**Dataset records**:
* Begin *

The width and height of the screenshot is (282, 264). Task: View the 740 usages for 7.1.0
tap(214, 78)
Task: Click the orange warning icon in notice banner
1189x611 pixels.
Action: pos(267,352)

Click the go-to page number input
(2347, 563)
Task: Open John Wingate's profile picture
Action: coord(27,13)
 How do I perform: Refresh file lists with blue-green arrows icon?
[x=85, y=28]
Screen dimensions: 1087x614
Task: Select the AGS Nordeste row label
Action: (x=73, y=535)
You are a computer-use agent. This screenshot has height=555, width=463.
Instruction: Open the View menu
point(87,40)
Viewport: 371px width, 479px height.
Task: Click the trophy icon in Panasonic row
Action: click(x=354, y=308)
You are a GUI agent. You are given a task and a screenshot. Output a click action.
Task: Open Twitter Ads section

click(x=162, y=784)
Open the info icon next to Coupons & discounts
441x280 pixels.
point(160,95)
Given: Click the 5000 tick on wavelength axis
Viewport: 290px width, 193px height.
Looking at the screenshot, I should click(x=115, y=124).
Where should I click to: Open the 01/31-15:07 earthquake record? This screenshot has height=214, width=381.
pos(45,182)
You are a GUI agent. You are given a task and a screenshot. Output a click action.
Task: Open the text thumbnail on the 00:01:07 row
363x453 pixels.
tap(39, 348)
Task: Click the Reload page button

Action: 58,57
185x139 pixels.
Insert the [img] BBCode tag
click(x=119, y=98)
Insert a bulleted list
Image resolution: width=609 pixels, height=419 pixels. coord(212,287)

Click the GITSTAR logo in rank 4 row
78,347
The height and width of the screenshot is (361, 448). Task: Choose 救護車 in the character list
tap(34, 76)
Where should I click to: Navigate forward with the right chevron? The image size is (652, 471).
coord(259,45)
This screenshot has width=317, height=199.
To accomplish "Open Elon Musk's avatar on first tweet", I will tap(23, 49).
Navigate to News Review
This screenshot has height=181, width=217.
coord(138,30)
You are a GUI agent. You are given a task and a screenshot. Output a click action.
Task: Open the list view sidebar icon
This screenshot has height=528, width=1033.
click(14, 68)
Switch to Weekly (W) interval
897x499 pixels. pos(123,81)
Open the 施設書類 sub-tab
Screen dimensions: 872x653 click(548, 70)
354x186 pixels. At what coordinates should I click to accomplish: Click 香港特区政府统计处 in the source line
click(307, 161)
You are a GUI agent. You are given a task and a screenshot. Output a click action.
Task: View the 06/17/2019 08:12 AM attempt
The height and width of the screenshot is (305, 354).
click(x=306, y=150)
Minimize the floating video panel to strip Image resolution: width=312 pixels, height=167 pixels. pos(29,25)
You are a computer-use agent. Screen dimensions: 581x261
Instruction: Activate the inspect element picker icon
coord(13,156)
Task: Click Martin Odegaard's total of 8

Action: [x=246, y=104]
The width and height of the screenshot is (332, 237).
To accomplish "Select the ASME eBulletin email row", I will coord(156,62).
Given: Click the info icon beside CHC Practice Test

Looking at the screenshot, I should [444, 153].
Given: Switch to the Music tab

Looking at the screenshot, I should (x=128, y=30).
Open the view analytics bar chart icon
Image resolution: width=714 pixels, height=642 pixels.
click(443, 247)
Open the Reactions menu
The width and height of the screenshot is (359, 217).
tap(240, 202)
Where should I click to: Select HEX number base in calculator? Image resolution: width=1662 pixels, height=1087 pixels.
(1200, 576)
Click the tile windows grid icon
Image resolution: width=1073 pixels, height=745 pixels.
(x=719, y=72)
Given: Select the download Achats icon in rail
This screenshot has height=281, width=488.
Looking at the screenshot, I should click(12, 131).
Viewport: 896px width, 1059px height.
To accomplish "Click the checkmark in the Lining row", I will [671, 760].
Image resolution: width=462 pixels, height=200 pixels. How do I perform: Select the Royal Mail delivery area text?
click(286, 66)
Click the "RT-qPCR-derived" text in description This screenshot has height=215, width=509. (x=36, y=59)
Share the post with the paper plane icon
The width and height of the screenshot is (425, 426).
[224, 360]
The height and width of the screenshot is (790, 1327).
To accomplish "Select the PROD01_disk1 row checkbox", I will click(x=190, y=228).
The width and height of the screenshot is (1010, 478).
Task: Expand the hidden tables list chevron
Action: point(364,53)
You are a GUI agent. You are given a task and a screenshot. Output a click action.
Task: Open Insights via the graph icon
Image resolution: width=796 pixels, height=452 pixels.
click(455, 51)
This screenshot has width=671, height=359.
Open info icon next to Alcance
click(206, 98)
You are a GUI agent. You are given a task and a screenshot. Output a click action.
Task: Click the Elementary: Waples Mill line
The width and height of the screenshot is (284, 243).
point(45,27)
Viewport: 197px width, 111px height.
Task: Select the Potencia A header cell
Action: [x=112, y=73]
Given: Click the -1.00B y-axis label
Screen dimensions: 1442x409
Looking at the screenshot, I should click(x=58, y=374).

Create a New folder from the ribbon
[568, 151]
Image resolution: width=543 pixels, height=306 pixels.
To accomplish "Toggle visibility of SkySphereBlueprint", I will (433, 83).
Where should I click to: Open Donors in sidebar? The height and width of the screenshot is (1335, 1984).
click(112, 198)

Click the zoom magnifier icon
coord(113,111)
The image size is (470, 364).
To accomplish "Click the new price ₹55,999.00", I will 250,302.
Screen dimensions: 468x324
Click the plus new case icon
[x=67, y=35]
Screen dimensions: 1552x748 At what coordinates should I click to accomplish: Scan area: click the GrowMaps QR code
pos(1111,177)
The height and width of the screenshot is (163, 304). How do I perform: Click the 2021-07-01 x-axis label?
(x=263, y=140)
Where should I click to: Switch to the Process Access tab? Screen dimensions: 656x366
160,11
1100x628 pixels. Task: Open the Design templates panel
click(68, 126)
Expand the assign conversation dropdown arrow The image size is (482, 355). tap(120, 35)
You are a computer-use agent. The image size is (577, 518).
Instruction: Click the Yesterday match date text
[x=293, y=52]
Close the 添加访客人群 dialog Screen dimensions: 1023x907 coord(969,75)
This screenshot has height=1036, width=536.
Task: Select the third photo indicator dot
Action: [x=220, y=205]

* End *

**Aim**: Rewrite all of the data above, replacing "GUI agent" with "interface agent" and leaving everything else as it is.

**Finished exercise**:
The width and height of the screenshot is (282, 264). Task: View the 740 usages for 7.1.0
tap(214, 78)
Task: Click the orange warning icon in notice banner
1189x611 pixels.
Action: pos(267,352)

Click the go-to page number input
(2347, 563)
Task: Open John Wingate's profile picture
Action: coord(27,13)
 How do I perform: Refresh file lists with blue-green arrows icon?
[x=85, y=28]
Screen dimensions: 1087x614
Task: Select the AGS Nordeste row label
Action: (x=73, y=535)
You are a computer-use agent. This screenshot has height=555, width=463.
Instruction: Open the View menu
point(87,40)
Viewport: 371px width, 479px height.
Task: Click the trophy icon in Panasonic row
Action: click(x=354, y=308)
You are a interface agent. You are given a task and a screenshot. Output a click action.
Task: Open Twitter Ads section

click(x=162, y=784)
Open the info icon next to Coupons & discounts
441x280 pixels.
point(160,95)
Given: Click the 5000 tick on wavelength axis
Viewport: 290px width, 193px height.
Looking at the screenshot, I should click(x=115, y=124).
Where should I click to: Open the 01/31-15:07 earthquake record? This screenshot has height=214, width=381.
pos(45,182)
You are a interface agent. You are given a task and a screenshot. Output a click action.
Task: Open the text thumbnail on the 00:01:07 row
363x453 pixels.
tap(39, 348)
Task: Click the Reload page button

Action: 58,57
185x139 pixels.
Insert the [img] BBCode tag
click(x=119, y=98)
Insert a bulleted list
Image resolution: width=609 pixels, height=419 pixels. coord(212,287)

Click the GITSTAR logo in rank 4 row
78,347
The height and width of the screenshot is (361, 448). Task: Choose 救護車 in the character list
tap(34, 76)
Where should I click to: Navigate forward with the right chevron? The image size is (652, 471).
coord(259,45)
This screenshot has width=317, height=199.
To accomplish "Open Elon Musk's avatar on first tweet", I will tap(23, 49).
Navigate to News Review
This screenshot has height=181, width=217.
coord(138,30)
You are a interface agent. You are given a task and a screenshot. Output a click action.
Task: Open the list view sidebar icon
This screenshot has height=528, width=1033.
click(14, 68)
Switch to Weekly (W) interval
897x499 pixels. pos(123,81)
Open the 施設書類 sub-tab
Screen dimensions: 872x653 click(548, 70)
354x186 pixels. At what coordinates should I click to accomplish: Click 香港特区政府统计处 in the source line
click(307, 161)
You are a interface agent. You are given a task and a screenshot. Output a click action.
Task: View the 06/17/2019 08:12 AM attempt
The height and width of the screenshot is (305, 354).
click(x=306, y=150)
Minimize the floating video panel to strip Image resolution: width=312 pixels, height=167 pixels. pos(29,25)
You are a computer-use agent. Screen dimensions: 581x261
Instruction: Activate the inspect element picker icon
coord(13,156)
Task: Click Martin Odegaard's total of 8

Action: [x=246, y=104]
The width and height of the screenshot is (332, 237).
To accomplish "Select the ASME eBulletin email row", I will coord(156,62).
Given: Click the info icon beside CHC Practice Test

Looking at the screenshot, I should [444, 153].
Given: Switch to the Music tab

Looking at the screenshot, I should (x=128, y=30).
Open the view analytics bar chart icon
Image resolution: width=714 pixels, height=642 pixels.
click(443, 247)
Open the Reactions menu
The width and height of the screenshot is (359, 217).
tap(240, 202)
Where should I click to: Select HEX number base in calculator? Image resolution: width=1662 pixels, height=1087 pixels.
(1200, 576)
Click the tile windows grid icon
Image resolution: width=1073 pixels, height=745 pixels.
(x=719, y=72)
Given: Select the download Achats icon in rail
This screenshot has height=281, width=488.
Looking at the screenshot, I should click(12, 131).
Viewport: 896px width, 1059px height.
To accomplish "Click the checkmark in the Lining row", I will [671, 760].
Image resolution: width=462 pixels, height=200 pixels. How do I perform: Select the Royal Mail delivery area text?
click(286, 66)
Click the "RT-qPCR-derived" text in description This screenshot has height=215, width=509. (x=36, y=59)
Share the post with the paper plane icon
The width and height of the screenshot is (425, 426).
[224, 360]
The height and width of the screenshot is (790, 1327).
To accomplish "Select the PROD01_disk1 row checkbox", I will click(x=190, y=228).
The width and height of the screenshot is (1010, 478).
Task: Expand the hidden tables list chevron
Action: point(364,53)
You are a interface agent. You are given a task and a screenshot. Output a click action.
Task: Open Insights via the graph icon
Image resolution: width=796 pixels, height=452 pixels.
click(455, 51)
This screenshot has width=671, height=359.
Open info icon next to Alcance
click(206, 98)
You are a interface agent. You are given a task and a screenshot. Output a click action.
Task: Click the Elementary: Waples Mill line
The width and height of the screenshot is (284, 243).
point(45,27)
Viewport: 197px width, 111px height.
Task: Select the Potencia A header cell
Action: [x=112, y=73]
Given: Click the -1.00B y-axis label
Screen dimensions: 1442x409
Looking at the screenshot, I should click(x=58, y=374).

Create a New folder from the ribbon
[568, 151]
Image resolution: width=543 pixels, height=306 pixels.
To accomplish "Toggle visibility of SkySphereBlueprint", I will (433, 83).
Where should I click to: Open Donors in sidebar? The height and width of the screenshot is (1335, 1984).
click(112, 198)

Click the zoom magnifier icon
coord(113,111)
The image size is (470, 364).
To accomplish "Click the new price ₹55,999.00", I will 250,302.
Screen dimensions: 468x324
Click the plus new case icon
[x=67, y=35]
Screen dimensions: 1552x748 At what coordinates should I click to accomplish: Scan area: click the GrowMaps QR code
pos(1111,177)
The height and width of the screenshot is (163, 304). How do I perform: Click the 2021-07-01 x-axis label?
(x=263, y=140)
Where should I click to: Switch to the Process Access tab? Screen dimensions: 656x366
160,11
1100x628 pixels. Task: Open the Design templates panel
click(68, 126)
Expand the assign conversation dropdown arrow The image size is (482, 355). tap(120, 35)
You are a computer-use agent. The image size is (577, 518).
Instruction: Click the Yesterday match date text
[x=293, y=52]
Close the 添加访客人群 dialog Screen dimensions: 1023x907 coord(969,75)
This screenshot has height=1036, width=536.
Task: Select the third photo indicator dot
Action: [x=220, y=205]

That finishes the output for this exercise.